### Work to complete
Rewrite these records with every "Instruction" replaced by "Goal", leaving everything else the same.

START

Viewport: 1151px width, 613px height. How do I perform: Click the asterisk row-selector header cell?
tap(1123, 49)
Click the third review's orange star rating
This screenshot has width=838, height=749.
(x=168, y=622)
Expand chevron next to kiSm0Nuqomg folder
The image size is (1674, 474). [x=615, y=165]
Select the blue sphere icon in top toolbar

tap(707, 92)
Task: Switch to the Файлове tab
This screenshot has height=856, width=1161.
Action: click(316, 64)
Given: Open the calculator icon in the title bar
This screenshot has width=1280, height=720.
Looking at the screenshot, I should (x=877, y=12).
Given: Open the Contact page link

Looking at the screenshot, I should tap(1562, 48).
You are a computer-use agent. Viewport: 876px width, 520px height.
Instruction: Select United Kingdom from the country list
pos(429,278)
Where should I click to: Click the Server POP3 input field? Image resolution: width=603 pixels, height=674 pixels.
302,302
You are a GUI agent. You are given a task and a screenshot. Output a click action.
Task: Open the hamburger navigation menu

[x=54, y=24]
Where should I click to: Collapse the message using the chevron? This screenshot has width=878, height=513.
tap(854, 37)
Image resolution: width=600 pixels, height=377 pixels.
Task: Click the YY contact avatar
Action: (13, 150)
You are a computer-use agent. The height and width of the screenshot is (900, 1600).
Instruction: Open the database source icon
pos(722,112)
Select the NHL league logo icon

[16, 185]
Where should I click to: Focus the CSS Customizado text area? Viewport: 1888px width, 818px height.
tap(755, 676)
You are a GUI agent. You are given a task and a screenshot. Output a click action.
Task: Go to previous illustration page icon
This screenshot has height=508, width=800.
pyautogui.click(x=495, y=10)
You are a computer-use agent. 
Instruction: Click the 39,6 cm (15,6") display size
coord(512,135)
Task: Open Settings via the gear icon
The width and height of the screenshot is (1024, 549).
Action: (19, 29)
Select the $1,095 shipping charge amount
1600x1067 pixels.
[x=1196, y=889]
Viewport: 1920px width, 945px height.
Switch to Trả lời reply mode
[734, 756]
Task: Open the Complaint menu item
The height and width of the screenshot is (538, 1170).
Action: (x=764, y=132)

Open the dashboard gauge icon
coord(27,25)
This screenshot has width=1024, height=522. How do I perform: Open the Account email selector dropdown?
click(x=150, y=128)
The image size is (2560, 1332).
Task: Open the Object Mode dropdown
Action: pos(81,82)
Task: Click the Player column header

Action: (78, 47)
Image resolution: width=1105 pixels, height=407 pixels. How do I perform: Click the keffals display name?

END

### Written response
Viewport: 1151px width, 613px height. How do I perform: Click the asterisk row-selector header cell?
tap(1123, 49)
Click the third review's orange star rating
This screenshot has width=838, height=749.
(x=168, y=622)
Expand chevron next to kiSm0Nuqomg folder
The image size is (1674, 474). [x=615, y=165]
Select the blue sphere icon in top toolbar

tap(707, 92)
Task: Switch to the Файлове tab
This screenshot has height=856, width=1161.
Action: click(316, 64)
Given: Open the calculator icon in the title bar
This screenshot has width=1280, height=720.
Looking at the screenshot, I should (x=877, y=12).
Given: Open the Contact page link

Looking at the screenshot, I should tap(1562, 48).
You are a computer-use agent. Viewport: 876px width, 520px height.
Goal: Select United Kingdom from the country list
pos(429,278)
Where should I click to: Click the Server POP3 input field? Image resolution: width=603 pixels, height=674 pixels.
302,302
You are a GUI agent. You are given a task and a screenshot. Output a click action.
Task: Open the hamburger navigation menu

[x=54, y=24]
Where should I click to: Collapse the message using the chevron? This screenshot has width=878, height=513.
tap(854, 37)
Image resolution: width=600 pixels, height=377 pixels.
Task: Click the YY contact avatar
Action: (13, 150)
You are a computer-use agent. The height and width of the screenshot is (900, 1600).
Goal: Open the database source icon
pos(722,112)
Select the NHL league logo icon

[16, 185]
Where should I click to: Focus the CSS Customizado text area? Viewport: 1888px width, 818px height.
tap(755, 676)
You are a GUI agent. You are given a task and a screenshot. Output a click action.
Task: Go to previous illustration page icon
This screenshot has height=508, width=800.
pyautogui.click(x=495, y=10)
You are a computer-use agent. 
Goal: Click the 39,6 cm (15,6") display size
coord(512,135)
Task: Open Settings via the gear icon
The width and height of the screenshot is (1024, 549).
Action: (19, 29)
Select the $1,095 shipping charge amount
1600x1067 pixels.
[x=1196, y=889]
Viewport: 1920px width, 945px height.
Switch to Trả lời reply mode
[734, 756]
Task: Open the Complaint menu item
The height and width of the screenshot is (538, 1170).
Action: (x=764, y=132)

Open the dashboard gauge icon
coord(27,25)
This screenshot has width=1024, height=522. How do I perform: Open the Account email selector dropdown?
click(x=150, y=128)
The image size is (2560, 1332).
Task: Open the Object Mode dropdown
Action: pos(81,82)
Task: Click the Player column header

Action: (78, 47)
Image resolution: width=1105 pixels, height=407 pixels. How do I perform: Click the keffals display name?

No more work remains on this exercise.